**Exercise text**
┏━━
A-League player rights, wellbeing and contract security are not being adequately protected by the 5 year A-League Collective Bargaining Agreement (CBA) between Football Federation Australia (FFA) and the players’ union, Professional Footballers Australia (PFA).

This is despite the salary cap constraints voluntarily agreed to by the PFA having delivered arguably world football’s most competitively balanced league and kept total player earnings below 30% of combined FFA and A-League club revenues.

These are the key conclusions in the “2011/12 PFA A-League Collective Bargaining Facts Book” released today by the PFA in preparation for negotiations for a new CBA to replace the current deal, which expires on 30 April 2013.

According to outgoing PFA Chief Executive & General Counsel Brendan Schwab – who has been retained by the PFA to lead the upcoming CBA talks – the insecurity that surrounds the playing career path hurts not only the players, but the international competitiveness and standing of Australian football.

“According to the FFA Strategic Plan, Australia is striving to be a top 10 football nation.  In order to achieve this, we must rely on about 400 professional players, many of whom are employed in Europe and Asia,” Schwab said.  “In contrast, Brazil has 16,200 players and most European powers several thousand.  Each A-League career is precious and we cannot allow a lack of support to compromise player development and in turn the international competitiveness of Australian football.”

Among the key concerns highlighted by the PFA CBA Facts Book are:

• Many of the protections negotiated by players into their CBA have been undermined in practice and not delivered.
┗━━
Stored items:
┏━━
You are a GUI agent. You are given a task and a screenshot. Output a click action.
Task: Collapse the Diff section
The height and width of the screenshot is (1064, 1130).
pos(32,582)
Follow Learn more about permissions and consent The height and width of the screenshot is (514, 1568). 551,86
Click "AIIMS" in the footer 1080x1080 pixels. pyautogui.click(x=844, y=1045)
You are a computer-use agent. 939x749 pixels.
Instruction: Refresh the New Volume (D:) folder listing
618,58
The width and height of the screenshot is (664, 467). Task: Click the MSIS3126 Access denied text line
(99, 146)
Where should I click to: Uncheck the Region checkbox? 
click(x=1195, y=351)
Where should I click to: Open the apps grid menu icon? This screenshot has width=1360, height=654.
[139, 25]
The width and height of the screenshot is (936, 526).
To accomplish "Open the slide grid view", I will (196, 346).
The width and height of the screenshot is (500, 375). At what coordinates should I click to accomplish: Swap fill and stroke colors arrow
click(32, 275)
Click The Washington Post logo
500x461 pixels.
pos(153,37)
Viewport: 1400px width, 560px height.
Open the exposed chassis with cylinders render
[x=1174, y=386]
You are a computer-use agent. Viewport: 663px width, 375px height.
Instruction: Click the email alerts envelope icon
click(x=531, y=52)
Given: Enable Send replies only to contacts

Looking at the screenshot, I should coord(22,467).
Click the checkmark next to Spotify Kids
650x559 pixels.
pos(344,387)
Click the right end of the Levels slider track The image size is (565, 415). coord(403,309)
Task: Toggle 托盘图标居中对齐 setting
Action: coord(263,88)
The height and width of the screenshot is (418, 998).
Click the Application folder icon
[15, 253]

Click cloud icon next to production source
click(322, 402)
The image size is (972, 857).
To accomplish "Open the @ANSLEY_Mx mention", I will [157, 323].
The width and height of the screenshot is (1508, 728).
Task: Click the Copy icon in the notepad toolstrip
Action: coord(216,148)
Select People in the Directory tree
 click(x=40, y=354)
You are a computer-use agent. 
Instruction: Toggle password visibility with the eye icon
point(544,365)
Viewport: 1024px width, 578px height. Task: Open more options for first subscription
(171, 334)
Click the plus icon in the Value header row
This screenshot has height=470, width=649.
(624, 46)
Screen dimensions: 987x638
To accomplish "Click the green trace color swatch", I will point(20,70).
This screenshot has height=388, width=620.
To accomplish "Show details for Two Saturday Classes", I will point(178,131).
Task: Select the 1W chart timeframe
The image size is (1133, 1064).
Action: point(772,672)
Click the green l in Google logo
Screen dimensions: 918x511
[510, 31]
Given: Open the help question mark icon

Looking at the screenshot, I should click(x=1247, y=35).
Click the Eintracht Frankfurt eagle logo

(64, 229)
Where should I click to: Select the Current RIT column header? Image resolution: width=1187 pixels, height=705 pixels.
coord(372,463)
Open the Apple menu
┗━━
**What this exercise asks**
- 1) List every country or continent named in the article on the A-League collective bargaining agreement.
- 2) Answer these questions from the article on the A-League collective bargaining agreement:
(a) On what date does the current CBA expire?
(b) According to Schwab, how many players does Brazil have?
(c) Total player earnings have been kept below what percentage of combined FFA and A-League club revenues?

**Task solutions**
- 1) Australia, Europe, Asia, Brazil

- 2)
(a) 30 April 2013
(b) 16,200
(c) 30%